Sind zwei Bäume abgebildet, wird die
Zweizahl zur Grundlage der Metaphorik
:
hier beispielsweise für Mutter und Kind.
Foto: Hildegard Ameln-Haffke

Baumbilder als Metaphern und Spiegelbilder der menschlichen Seele. Ein Psychotest

Wie jedes Wort oder jeder Satz eine übertragene Bedeutung besitzen kann, ist dies auch bei Bildern der Fall. Oft sind diese Bedeutungsschichten einem Maler oder dem Betrachter einer Werbebotschaft nicht bewusst. Sie werden daher weder kontrolliert noch rational überprüft, aber eben auch nicht manipuliert.
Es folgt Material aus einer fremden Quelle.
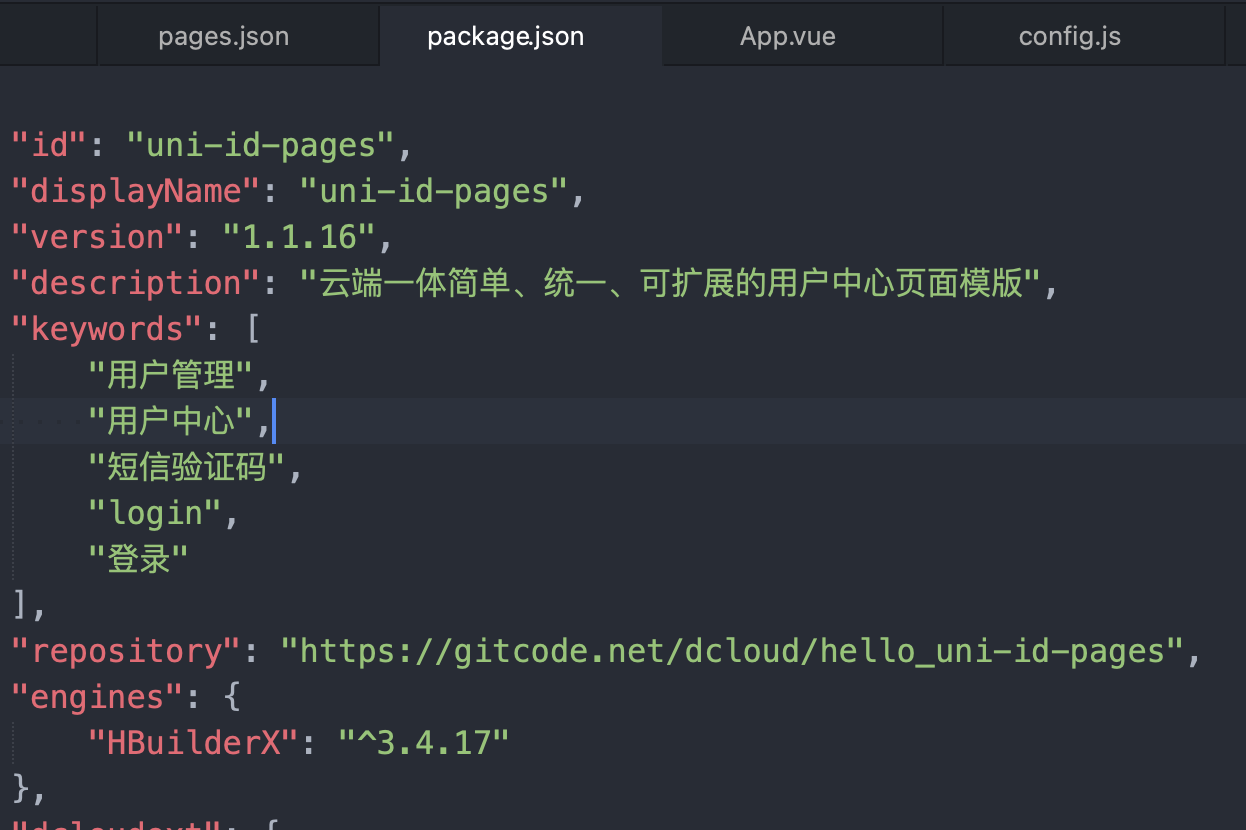Switch to the config.js tab

pyautogui.click(x=1069, y=37)
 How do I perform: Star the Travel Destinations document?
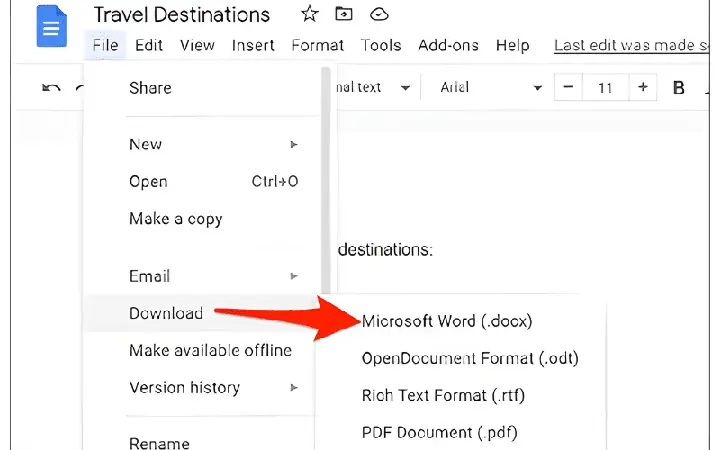pos(309,14)
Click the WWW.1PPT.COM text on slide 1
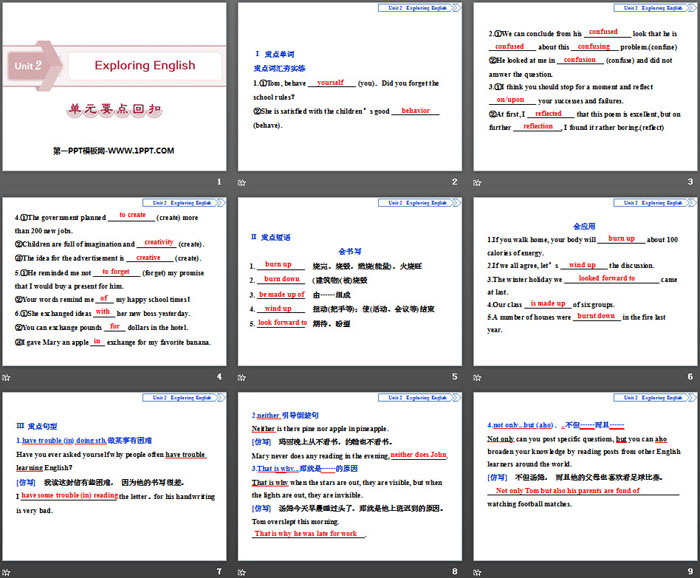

Über ein gemaltes Bild und seine Deutungsmöglichkeiten steht dem psychologisch ausgebildeten Kunsttherapeuten ein Fenster zur Seele des Patienten zur Verfügung, das ganz andere und für das Erreichen des Therapiezieles viel geeignetere Eigenschaften besitzt als ein Gespräch. Jede bildhafte Manifestation enthält die Aussagen „So bin ich“ und „So geht es mir“. Deshalb können auch einfachste Zeichnungen vorzüglich als diagnostisches Element genutzt werden.
Ich bin wie der Baum. Metaphorik im Bild
Abbildungsentscheidungen werden nun von der Metaphorik „eins ist wie ich“ geleitet und richten sich dann nach der Lebenslage. Allerdings passiert das nur, wenn der Malende nicht erwarten muss, dass diese Selbstaussage erkannt werden soll und kann. Die naheliegende Wahl für ein bestimmtes Motiv oder einen bestimmten Bildaufbau kann sofort unterdrückt werden, wenn der Patient sich der diagnostischen Absicht des Therapeuten bewusst wird oder wenn sich aktuelle Erlebnisse in den Vordergrund drängen.